• [What needs to be done]:
Your answer should be the full set of records, printed exactly as they stand.
┌─ Task inputs
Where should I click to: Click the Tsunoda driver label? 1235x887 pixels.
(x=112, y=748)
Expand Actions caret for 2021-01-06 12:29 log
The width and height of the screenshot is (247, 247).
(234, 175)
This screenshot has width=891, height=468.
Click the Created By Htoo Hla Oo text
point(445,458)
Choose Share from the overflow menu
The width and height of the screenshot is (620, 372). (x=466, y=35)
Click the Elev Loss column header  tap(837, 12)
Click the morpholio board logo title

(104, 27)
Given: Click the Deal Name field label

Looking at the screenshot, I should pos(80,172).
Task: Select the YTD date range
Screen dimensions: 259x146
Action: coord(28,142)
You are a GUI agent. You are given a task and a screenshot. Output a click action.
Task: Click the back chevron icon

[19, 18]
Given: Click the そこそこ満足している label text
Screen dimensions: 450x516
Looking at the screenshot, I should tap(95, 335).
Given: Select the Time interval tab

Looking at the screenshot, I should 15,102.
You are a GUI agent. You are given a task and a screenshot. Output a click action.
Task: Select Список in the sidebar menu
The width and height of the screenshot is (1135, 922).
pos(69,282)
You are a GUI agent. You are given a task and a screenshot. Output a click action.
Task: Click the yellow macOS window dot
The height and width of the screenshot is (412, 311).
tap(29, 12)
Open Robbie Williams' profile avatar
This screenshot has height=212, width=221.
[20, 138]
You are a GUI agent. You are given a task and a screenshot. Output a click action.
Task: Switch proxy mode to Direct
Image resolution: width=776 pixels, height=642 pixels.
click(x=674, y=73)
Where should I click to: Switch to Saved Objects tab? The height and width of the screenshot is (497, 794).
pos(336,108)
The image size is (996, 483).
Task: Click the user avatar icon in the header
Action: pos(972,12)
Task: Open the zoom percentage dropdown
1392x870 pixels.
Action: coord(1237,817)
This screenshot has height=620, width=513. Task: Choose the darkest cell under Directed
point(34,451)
└─
• [Problem solution]:
Where should I click to: Click the Tsunoda driver label? 1235x887 pixels.
(x=112, y=748)
Expand Actions caret for 2021-01-06 12:29 log
The width and height of the screenshot is (247, 247).
(234, 175)
This screenshot has width=891, height=468.
Click the Created By Htoo Hla Oo text
point(445,458)
Choose Share from the overflow menu
The width and height of the screenshot is (620, 372). (x=466, y=35)
Click the Elev Loss column header  tap(837, 12)
Click the morpholio board logo title

(104, 27)
Given: Click the Deal Name field label

Looking at the screenshot, I should pos(80,172).
Task: Select the YTD date range
Screen dimensions: 259x146
Action: coord(28,142)
You are a GUI agent. You are given a task and a screenshot. Output a click action.
Task: Click the back chevron icon

[19, 18]
Given: Click the そこそこ満足している label text
Screen dimensions: 450x516
Looking at the screenshot, I should tap(95, 335).
Given: Select the Time interval tab

Looking at the screenshot, I should 15,102.
You are a GUI agent. You are given a task and a screenshot. Output a click action.
Task: Select Список in the sidebar menu
The width and height of the screenshot is (1135, 922).
pos(69,282)
You are a GUI agent. You are given a task and a screenshot. Output a click action.
Task: Click the yellow macOS window dot
The height and width of the screenshot is (412, 311).
tap(29, 12)
Open Robbie Williams' profile avatar
This screenshot has height=212, width=221.
[20, 138]
You are a GUI agent. You are given a task and a screenshot. Output a click action.
Task: Switch proxy mode to Direct
Image resolution: width=776 pixels, height=642 pixels.
click(x=674, y=73)
Where should I click to: Switch to Saved Objects tab? The height and width of the screenshot is (497, 794).
pos(336,108)
The image size is (996, 483).
Task: Click the user avatar icon in the header
Action: pos(972,12)
Task: Open the zoom percentage dropdown
1392x870 pixels.
Action: coord(1237,817)
This screenshot has height=620, width=513. Task: Choose the darkest cell under Directed
point(34,451)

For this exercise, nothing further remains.